The Royal BC Museum recognized Gung Haggis Fat Choy in 2008, as part of the Free Spirit exhibit celebrating the province's 150 years of history. A picture from the 2008 Gung Haggis Fat Choy dinner was included in an exhibition of food through BC's history. In August 2008, Todd Wong was voted as one of 150 of BC's most interesting people, joining such colourful historical figures.

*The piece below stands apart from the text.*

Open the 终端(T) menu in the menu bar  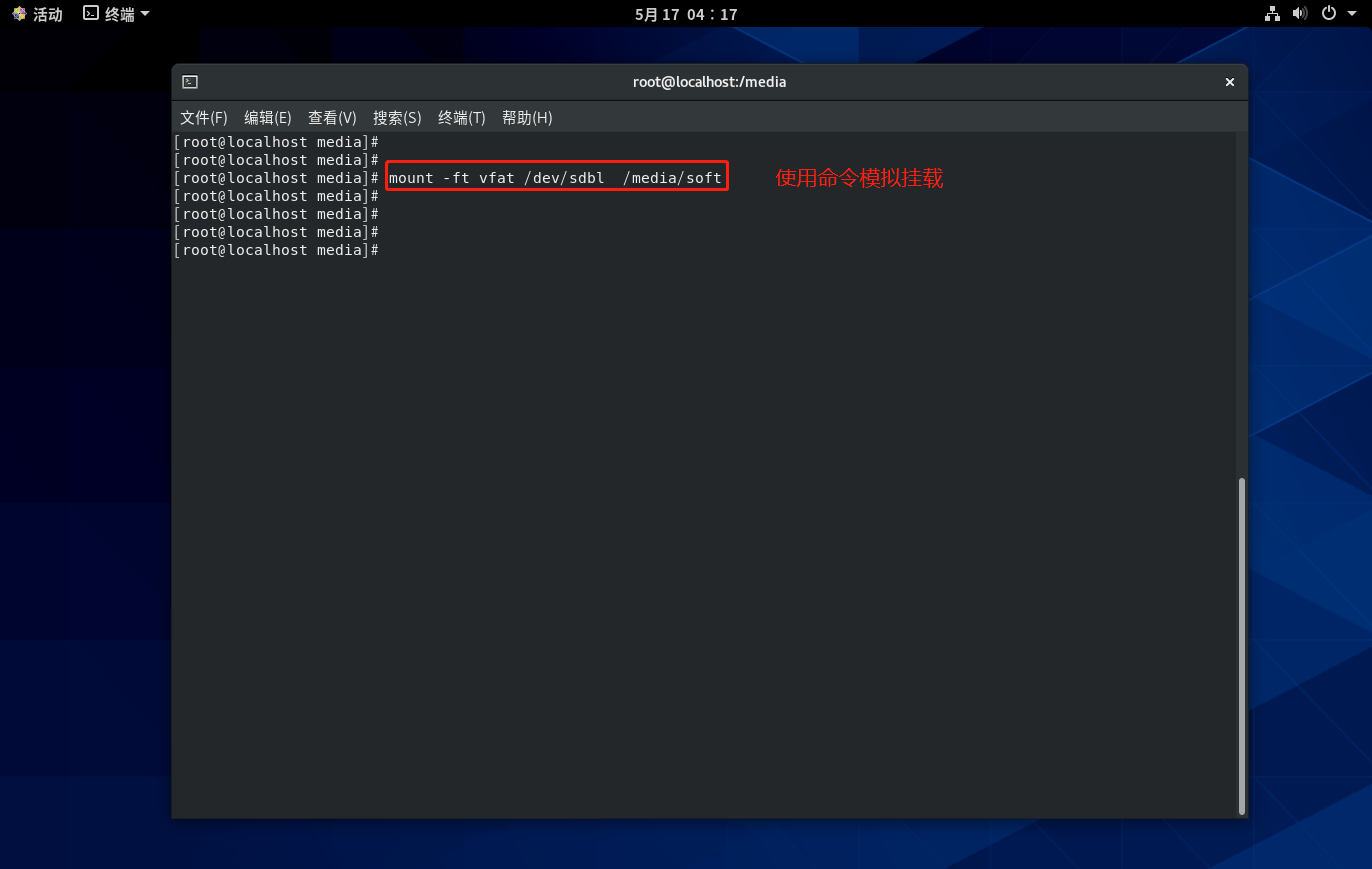(x=461, y=118)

January 25, 2009, marked the convergence of the 250th anniversary of the birth of Robert Burns and Chinese New Year's Eve. The Gung Haggis Fat Choy Robbie Burns Chinese New Year's Eve dinner took place on Sunday, January 25, 2009, when the Year of the Ox began on January 26. The next convergence of Robbie Burns Day and Chinese New Year's will be in 2020, when The Year of Rat lands on January 25, the 261st birthday of Robert Burns.

==Scotland==
Gung Haggis Fat Choy has spread to Scotland and throughout the Chinese community. Wong has been interviewed by Sing Tao Daily news, Ming Pao, CBC radio and television, The Scotsman.com and BBC Radio Scotland. He has appeared on cooking shows such as City TV's City Cooks with host Simi Sara, and BBC Radio's Scotland Licked and The Radio Cafe.

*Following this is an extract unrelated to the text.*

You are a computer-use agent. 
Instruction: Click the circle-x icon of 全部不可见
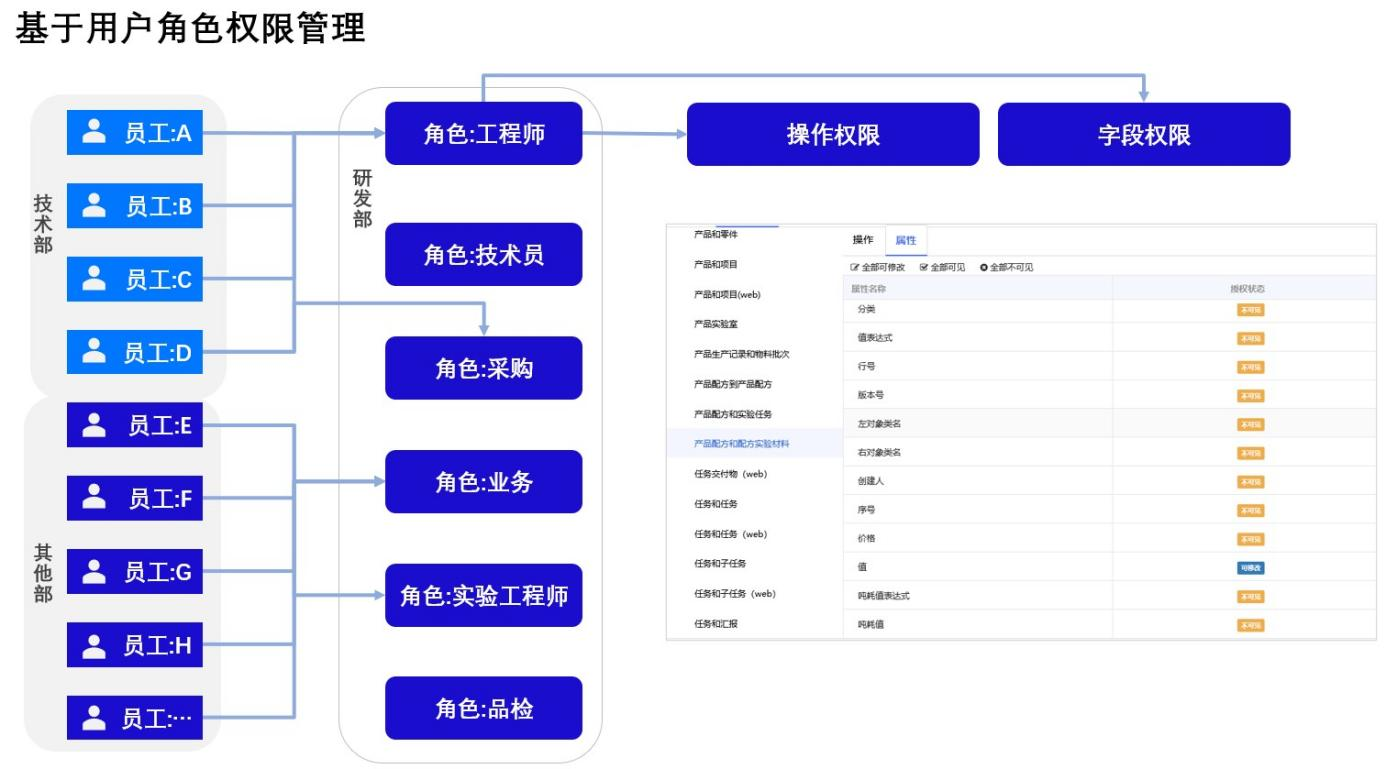click(984, 268)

For Homecoming Year Scotland, a picture of Todd Wong dressed in "Gung Haggis Fat Choy" costume (kilt and Chinese Lion mask) was featured in the This Is Who We Are: Scots in Canada travelling photo exhibition. The project finished with a special closing night reception at Scottish Parliament, attended by Wong where he was introduced by project organizer Harry McGrath to Scottish First Minister Alex Salmond.

==Dragon boat team==
Gung Haggis Fat Choy dragon boat team, which is coached Wong, is dedicated to fun and multiculturalism and hosts the Gung Haggis Fat Choy Robbie Burns Chinese New Year Dinner event. The dinner event started as a fundraiser for the dragon boat team, and has expanded to include other non-profit causes which organizer Todd Wong is involved in. The team competes at dragon boat races and festivals in BC, Washington and Oregon. Their uniform includes kilts featuring the Fraser Hunting (sport) tartan, and a red team shirt decorated with Chinese style "lucky" gold coins. They are responsible for hosting the dragon boat parade float in Vancouver's annual St. Patrick's Day parade. The team has been featured in television documentaries for France 3, ZDF German Public Television and CBC Television. On February 25, 2008, the team was featured on local Global News as part of a news series highlighting what makes BC world class.